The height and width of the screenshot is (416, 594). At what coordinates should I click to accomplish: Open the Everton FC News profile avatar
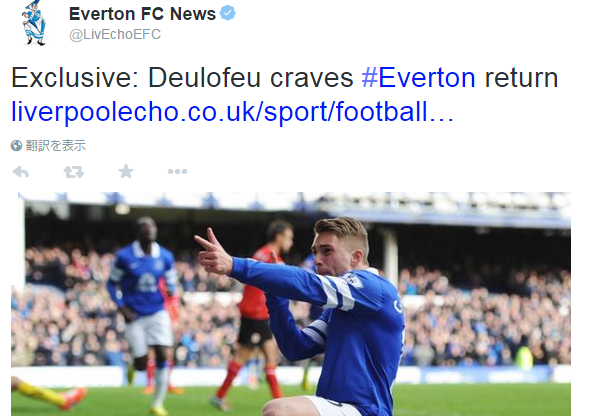(x=35, y=23)
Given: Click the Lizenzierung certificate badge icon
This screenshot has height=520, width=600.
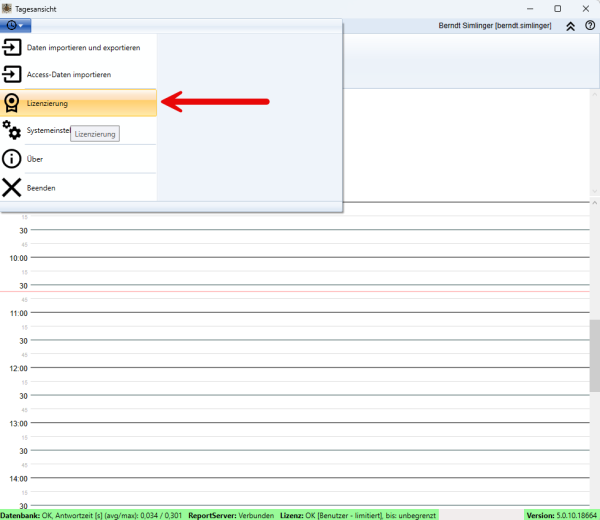Looking at the screenshot, I should pos(12,103).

--*--

> _TASK OBJECTIVE_: Give the data again word for word, without pictures.

> _SOLVED PROBLEM_:
The height and width of the screenshot is (416, 594). At what coordinates should I click to accomplish: Open the Everton FC News profile avatar
(x=35, y=23)
Given: Click the Lizenzierung certificate badge icon
This screenshot has height=520, width=600.
Looking at the screenshot, I should pos(12,103).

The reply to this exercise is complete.